THE Pulitzer Prize winning novelist Marilynne Robinson is one of the most intellectually daring of writers, and this collection of essays shows her at her flinty, uncompromising best.
Nobody tackles the shibboleths and presumptions of modern culture quite like her; and, particularly for a Scottish audience, her wholehearted commitment to Calvinism is surprisingly liberating.
Central to her political, literary, moral and theological worldview is a sense that there is something wilfully dehumanising in the current ascendancy of neo-Darwinism and Freudianism; that there is an illiberal fundamentalism that asserts humans are “mere humans”. She is unafraid to use the word “miraculous” to describe existence – “say that we are a puff of warm breath in a very cold universe. By this kind of reckoning we are either immeasurably insignificant or we are incalculably precious. I tend towards the second view.” In this light, she constantly upholds the messiness and intangibility of reality against any theory which diminishes it.
But this does not lead to either a vague woolliness or a retreat into pseudo-mystical silence.

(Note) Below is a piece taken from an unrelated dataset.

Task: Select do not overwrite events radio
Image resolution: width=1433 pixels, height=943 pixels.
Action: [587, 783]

Rather, Robinson is always more rational than the so-called rationalists. The question she poses in The Human Spirit And The Good Society is the one that secularism, most notably of the Richard Dawkins persuasion, has yet to answer: “In what non-religious terms is human equality self-evident?” Two essays – Open Thy Hand Wide: Moses And The Origins Of American Liberalism and The Fate Of Ideas: Moses – she challenges the caricature of the Old Testament God as a singularly vengeful and small-minded deity, especially when such a depiction intersects with ideas about Puritanism or Calvinism.
She can be witheringly witty at the same time. Writing about Bishop Spong’s Why Christianity Must Change Or Die, she quotes the bishop, dismissing the idea of heaven being “up” somewhere: “today, if one could rise from this earth in an upward trajectory...” Before he can finish the admittedly unwieldy sentence she intervenes “the best sort of trajectory, if one is to rise at all”.

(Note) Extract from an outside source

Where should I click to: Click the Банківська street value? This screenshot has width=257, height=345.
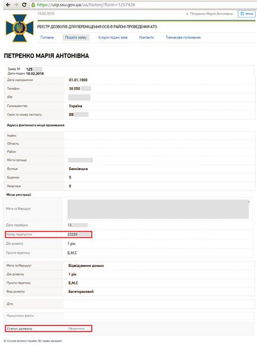(x=78, y=169)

There is a steely edge to this. Would those, she suggests, who are so keen to jettison the Old Testament care to live by it first? Perhaps by “liberally furnishing” freed slaves or by forgiving all debts after seven years – two actions that take on a degree of urgent radicalism in “austerity America”? That the two essays have a modicum of repetition barely matters, since these are ideas that bear repeating. Indeed, it has the quality of gentle, persuasive insistence.

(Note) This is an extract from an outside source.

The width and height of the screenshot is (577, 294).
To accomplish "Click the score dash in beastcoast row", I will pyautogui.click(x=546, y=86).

In other essays Robinson is equally adamant that certain trumpeted truths ought to be held up to rigorous scrutiny. Is America really a capitalist country, she asks. Her litany suggests a more nuanced view: “The postal system, the land grant provision for public education, the national park system, the Homestead Act, the graduated income tax, the Social Security system, the GI Bill – all of these were and are massive distributions or redistributions of wealth meant to benefit the populace at large. Even ‘the electrification of the countryside’, Lenin’s great and unrealised dream, was achieved in America by a federal programme begun in 1936.”
The drift towards wanting America to be, at some level, homogenous strikes her as a vast betrayal of its ideals, and, she rather acidly points out, making a virtue of homogeneity didn’t do European states all that much good in the 20th century.
Reading this fine, inspiring little book made me acutely aware that the current non-debate about religion, whether in its virulent Hitchens form, its milquetoast de Botton variety or the depressing supposed defences by Eagleton and Sheldrake, manages to miss the point completely.
Robinson reasserts the primacy of ethics – as she writes, “to describe the processes of ontogeny and mortality does not explain why we are born or why we die” – and treats science not as the enemy, but the inspiration. Her vision of a universe where irony is as ubiquitous as energy is profoundly appealing. She is one of the only apologists I know who does not sound apologetic.